そういう話を聞いていると、やはり、マネージメントに問題があるように感じる。
仮に経営というものを、取るべきリスク、取ってはいけないリスク、を自らで的確に判断し、組織を動かし導いて行くもとのと定義するなら、たしかに今の日本の金融にはみあたらない。
なぜ、金融は進化していないのか。
これには理由があるはずだ。
「普通の製造業であれば、マーケティング戦略を非常に重視します。しかし、金融の場合は、真の顧客のニーズをくみ取るという発想が希薄なのではないでしょうか」と話す。
あと、根深い問題に金融業界の規制の厳しさがある。
監督官庁に縛られ、金融機関が戦略を持つことを否定されてきたという歴史も見逃せない。それが強くなればなるほど、イノベーションは起こらない。そういった意味では、進化したくてもできない環境に、金融業界はおかれているとも言える。
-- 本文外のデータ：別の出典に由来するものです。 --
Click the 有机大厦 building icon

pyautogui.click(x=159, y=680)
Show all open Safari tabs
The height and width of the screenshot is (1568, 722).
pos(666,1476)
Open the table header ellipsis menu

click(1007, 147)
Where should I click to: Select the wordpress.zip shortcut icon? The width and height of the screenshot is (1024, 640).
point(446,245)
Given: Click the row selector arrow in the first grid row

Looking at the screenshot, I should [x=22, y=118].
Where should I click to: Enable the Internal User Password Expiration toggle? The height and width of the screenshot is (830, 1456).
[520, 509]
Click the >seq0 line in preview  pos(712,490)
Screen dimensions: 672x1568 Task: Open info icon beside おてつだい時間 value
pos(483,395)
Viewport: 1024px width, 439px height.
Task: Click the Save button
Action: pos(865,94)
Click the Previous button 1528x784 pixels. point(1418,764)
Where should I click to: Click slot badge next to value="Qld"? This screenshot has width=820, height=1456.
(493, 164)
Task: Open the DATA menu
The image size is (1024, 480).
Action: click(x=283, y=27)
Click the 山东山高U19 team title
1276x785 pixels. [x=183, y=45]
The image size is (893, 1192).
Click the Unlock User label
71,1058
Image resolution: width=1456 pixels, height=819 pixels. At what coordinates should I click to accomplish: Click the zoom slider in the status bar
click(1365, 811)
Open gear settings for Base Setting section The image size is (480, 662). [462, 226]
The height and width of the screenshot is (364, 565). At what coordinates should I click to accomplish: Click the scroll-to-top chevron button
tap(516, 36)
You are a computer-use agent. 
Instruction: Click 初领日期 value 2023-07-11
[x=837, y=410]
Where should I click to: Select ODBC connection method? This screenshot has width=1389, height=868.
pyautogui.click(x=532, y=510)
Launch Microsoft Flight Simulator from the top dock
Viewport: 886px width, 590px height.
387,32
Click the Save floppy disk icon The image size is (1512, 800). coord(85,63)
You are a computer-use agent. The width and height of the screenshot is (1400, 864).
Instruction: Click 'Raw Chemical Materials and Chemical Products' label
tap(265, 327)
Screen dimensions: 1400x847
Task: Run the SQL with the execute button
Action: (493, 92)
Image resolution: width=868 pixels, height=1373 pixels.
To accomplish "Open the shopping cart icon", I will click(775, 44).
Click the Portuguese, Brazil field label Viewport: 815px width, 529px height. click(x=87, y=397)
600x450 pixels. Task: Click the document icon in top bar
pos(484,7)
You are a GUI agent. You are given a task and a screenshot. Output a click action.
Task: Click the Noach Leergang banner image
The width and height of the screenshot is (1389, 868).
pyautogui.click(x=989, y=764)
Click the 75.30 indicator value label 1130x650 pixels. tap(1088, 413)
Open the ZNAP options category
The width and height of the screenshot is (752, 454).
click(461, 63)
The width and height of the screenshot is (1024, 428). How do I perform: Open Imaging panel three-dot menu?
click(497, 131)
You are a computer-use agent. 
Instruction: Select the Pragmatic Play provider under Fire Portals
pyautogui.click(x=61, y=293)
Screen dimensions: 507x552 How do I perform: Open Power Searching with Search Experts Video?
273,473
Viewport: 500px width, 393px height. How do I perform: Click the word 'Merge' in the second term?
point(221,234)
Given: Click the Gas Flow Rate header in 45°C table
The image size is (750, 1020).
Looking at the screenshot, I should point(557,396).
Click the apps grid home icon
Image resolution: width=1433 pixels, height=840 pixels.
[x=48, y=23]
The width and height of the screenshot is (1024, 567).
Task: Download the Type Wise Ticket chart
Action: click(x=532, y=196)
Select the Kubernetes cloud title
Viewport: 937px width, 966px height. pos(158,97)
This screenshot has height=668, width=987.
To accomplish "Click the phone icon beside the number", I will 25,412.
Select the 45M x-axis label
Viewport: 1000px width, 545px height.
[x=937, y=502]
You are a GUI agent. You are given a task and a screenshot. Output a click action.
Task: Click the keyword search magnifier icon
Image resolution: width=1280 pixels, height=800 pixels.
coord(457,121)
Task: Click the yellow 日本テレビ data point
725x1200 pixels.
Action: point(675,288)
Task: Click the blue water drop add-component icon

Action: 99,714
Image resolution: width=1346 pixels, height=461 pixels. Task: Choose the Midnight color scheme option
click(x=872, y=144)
最近の銀行の投信販売を見ていると、毎月ファンドを換えて顧客に営業をしている。営業マンにはノルマが与えられ、誰でも彼でも投信を売りつけ手数料を稼いでいる。いつか来た道、というムードだ。変わったのは、昔、証券会社がやっていたことを今は銀行がやっているというところだけだ。
これでいいのだろうか。
これが貯蓄から投資への理想的な形なのだろうか。